Available data
⟨
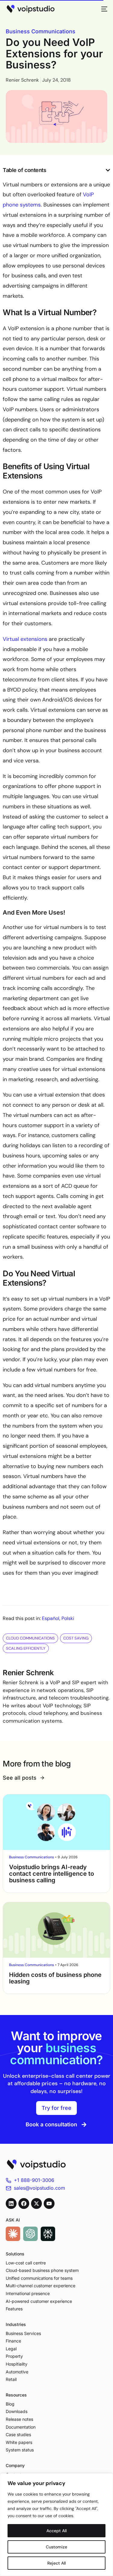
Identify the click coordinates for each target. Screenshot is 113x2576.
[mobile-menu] (102, 9)
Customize (56, 2547)
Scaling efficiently (26, 1648)
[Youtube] (49, 2203)
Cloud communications (30, 1638)
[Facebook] (23, 2203)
⟩
What you are asked to do
An exact copy of the lines from the one with "Customize (56, 2547)" to the final line of the entries is all that the answer should hold.

Written reply
Customize (56, 2547)
Scaling efficiently (26, 1648)
[Youtube] (49, 2203)
Cloud communications (30, 1638)
[Facebook] (23, 2203)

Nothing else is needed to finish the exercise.